Тот перевел и, видимо тронутый, сказал:
— Вот она, революционная-то солидарность. Как поляк и коммунист я испытываю гордость.
— С этими словами он поднялся и пожал Зе руку. Я чуть не расхохотался. Войцех сложил письмо, сунул его в конверт и вернул адресату:
— Надо ответить.
Журналист, казалось, был чем-то смущен:
— Да, конечно, это великолепный пример интернационализма… Подарок щедрый, но, видишь ли… несколько обременительный, — с заминкой сказал он.

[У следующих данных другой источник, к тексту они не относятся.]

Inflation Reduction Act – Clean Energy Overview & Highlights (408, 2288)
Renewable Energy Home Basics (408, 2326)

— Это куры, что ли? — спросил я.
— Ну да! Ты бы видел, на что похож мой номер!.. Закакали его весь, к кровати не подойти…
Невероятным усилием воли я сдержал смех. Зе Гильерме просил посоветовать, как ему избавиться от кур. Я принял вид суровый и несколько сумрачный. Ни в коем случае нельзя вернуть подарок — это оскорбление для сельских тружеников и для всей народной Польши. Будем искать иное решение.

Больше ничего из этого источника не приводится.